The task — Count the lines in the data below that contain the string "computer", and reply with that number alone.

Records shown —
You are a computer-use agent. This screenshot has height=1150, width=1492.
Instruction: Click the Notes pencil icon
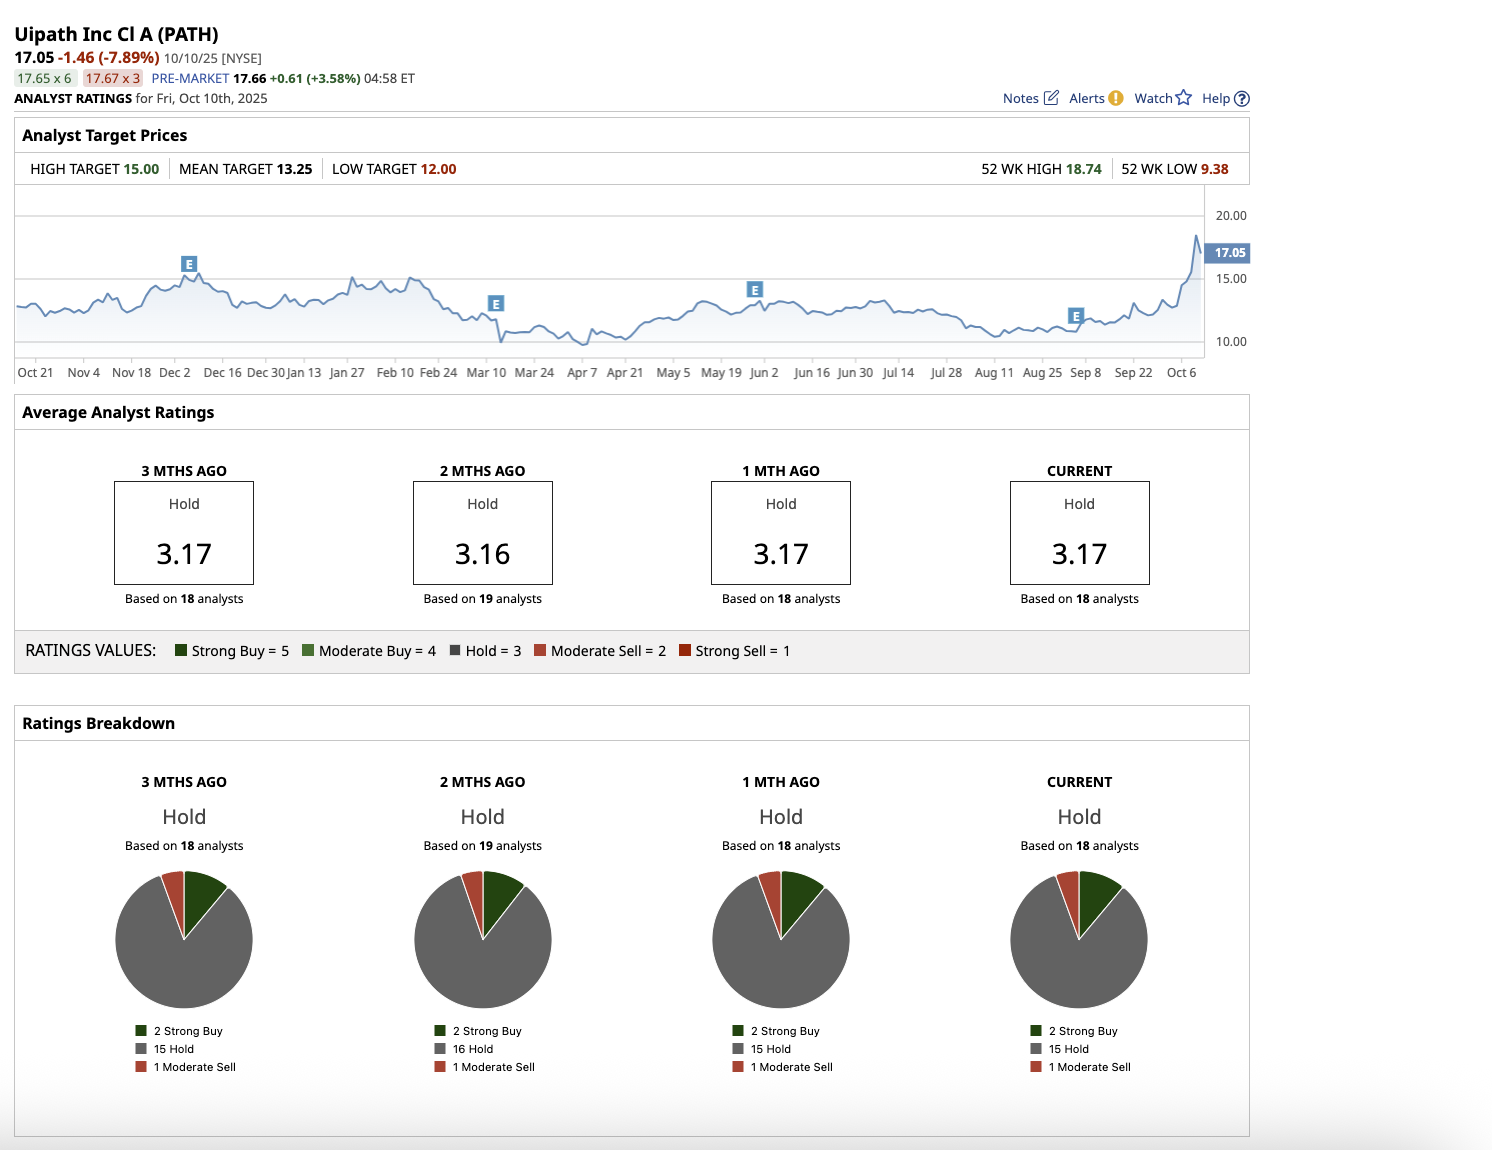point(1051,98)
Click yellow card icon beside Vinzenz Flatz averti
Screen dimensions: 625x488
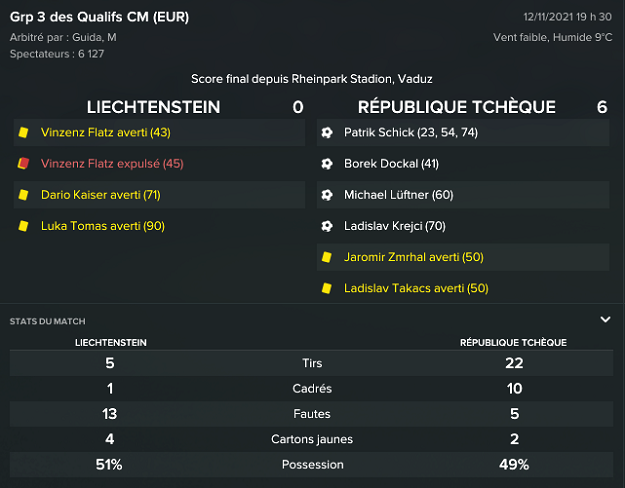coord(22,132)
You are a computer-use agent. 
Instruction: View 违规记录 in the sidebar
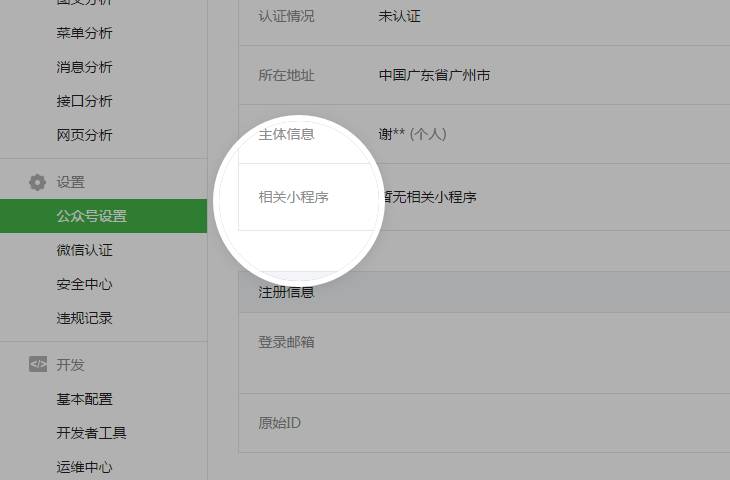pos(84,318)
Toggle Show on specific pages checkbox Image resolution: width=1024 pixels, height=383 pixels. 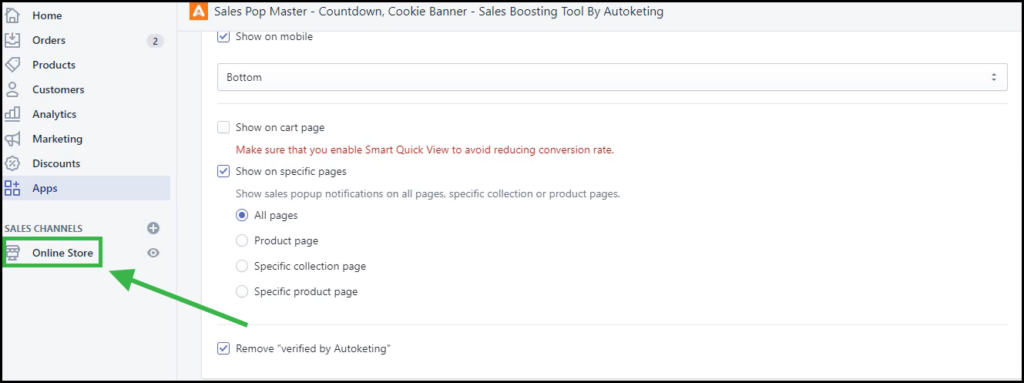(x=223, y=171)
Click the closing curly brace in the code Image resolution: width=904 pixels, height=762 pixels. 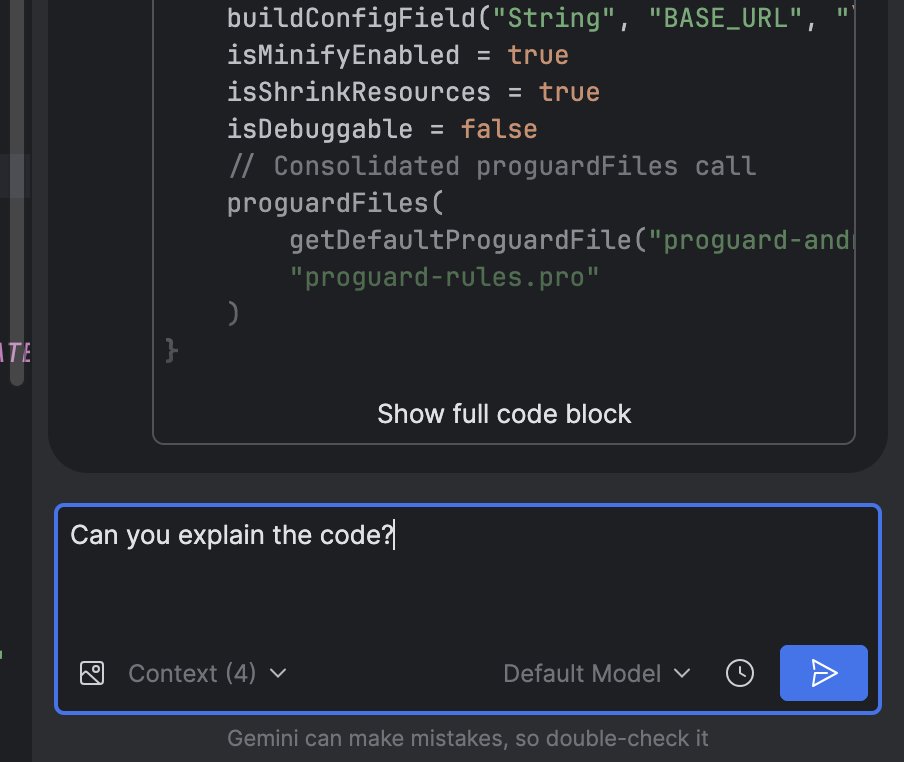171,350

Worked answer — 2